L’électromyogramme ne montre pas de décrément
mais une diminution d’amplitude des potentiels
d’action musculaire.
Le diagnostic ne peut être affirmé
que par la mise en évidence de la toxine dans l’aliment
incriminé (s’il en reste) ou dans le sérum du patient.
La
recherche se fait par injection de dilution successive à des
lots de souris protégées par des antitoxines spécifiques.
Il existe 7 toxines différentes (A à F), la toxine B étant
responsable en France de 90 % des cas.
Le Clostridium
et la toxine peuvent être recherchés dans les selles.
D - Intoxications organophosphorées :
Les intoxications par les insecticides organophosphorés
provoquent un tableau très particulier, lié à l’inhibition
de l’acétylcholinestérase au niveau des synapses neuromusculaires,
mais aussi des synapses du système nerveux
autonome et au niveau du système nerveux
central.
L’interrogatoire est un élément essentiel quand
il apporte la notion de l’exposition à l’insecticide.
Les
symptômes et signes apparaissent très rapidement avant
la 12e heure.
Les signes muscariniques, qui apparaissent
en premier lors d’une intoxication modérée, sont une
rhinorrhée importante, une bronchorrhée et une bronchoconstriction,
une hypersalivation, une lacrymation
importante et des sueurs profuses.
Il existe également un
trouble de l’accommodation avec un myosis, et fréquemment une incontinence urinaire, des crampes abdominales
avec diarrhée, une bradycardie et une hypotension.

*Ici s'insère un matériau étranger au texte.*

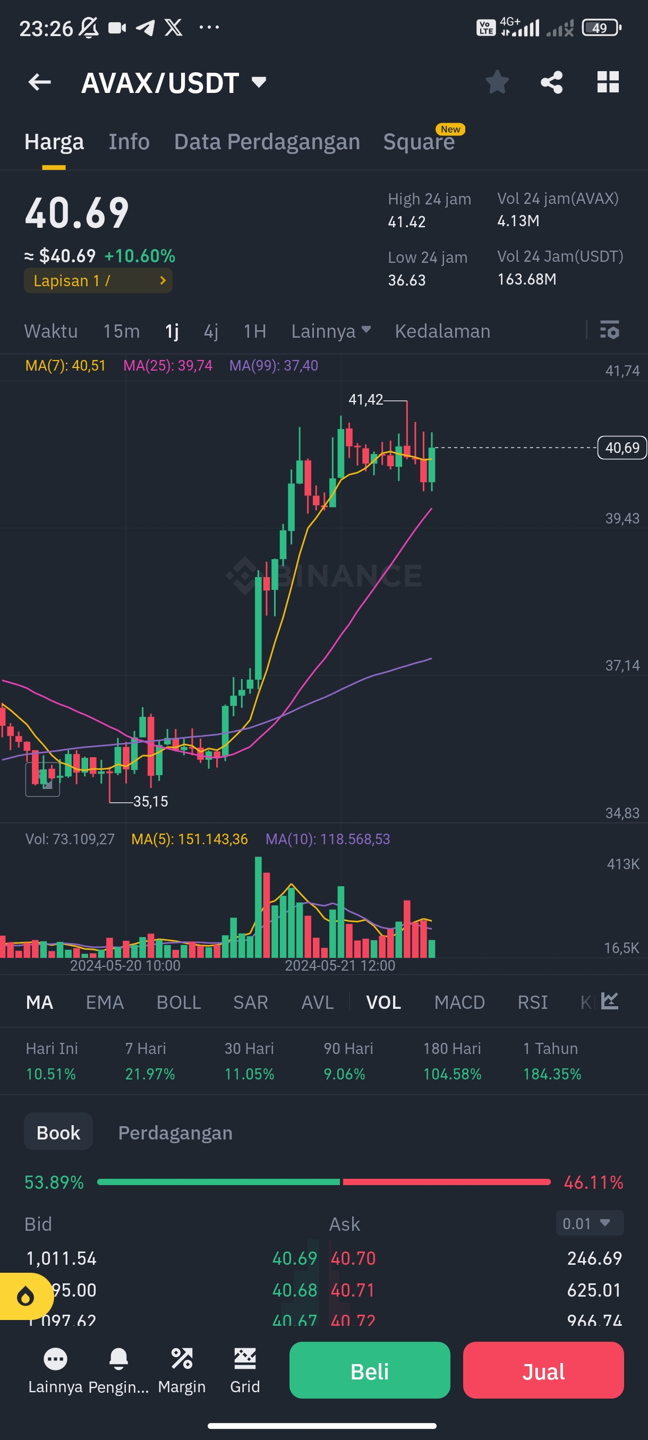Open the AVAX/USDT pair dropdown
Viewport: 648px width, 1440px height.
(258, 83)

Les effets nicotiniques, qui sont au premier plan
dans les intoxications sévères, se manifestent par des
fasciculations et des crampes bientôt suivies par une
diminution de la force musculaire qui peut aboutir à une
insuffisance respiratoire aiguë.
Il peut exister une tachycardie
sinusale et des anomalies électrocardiographiques
avec notamment des blocs auriculo-ventriculaires, des modifications de l’espace ST; des arythmies
ventriculaires et des torsades de pointes peuvent survenir.
Les signes centraux sont essentiellement une agitation,
des tremblements, une confusion, puis des convulsions
et un coma.
En cas d’intoxication très grave, les 3 types
de symptômes sont présents et intriqués.
Le diagnostic,
fortement évoqué par la clinique, peut être confirmé par
la mise en évidence d’une baisse de l’activité de la
cholinestérase dans les globules rouges.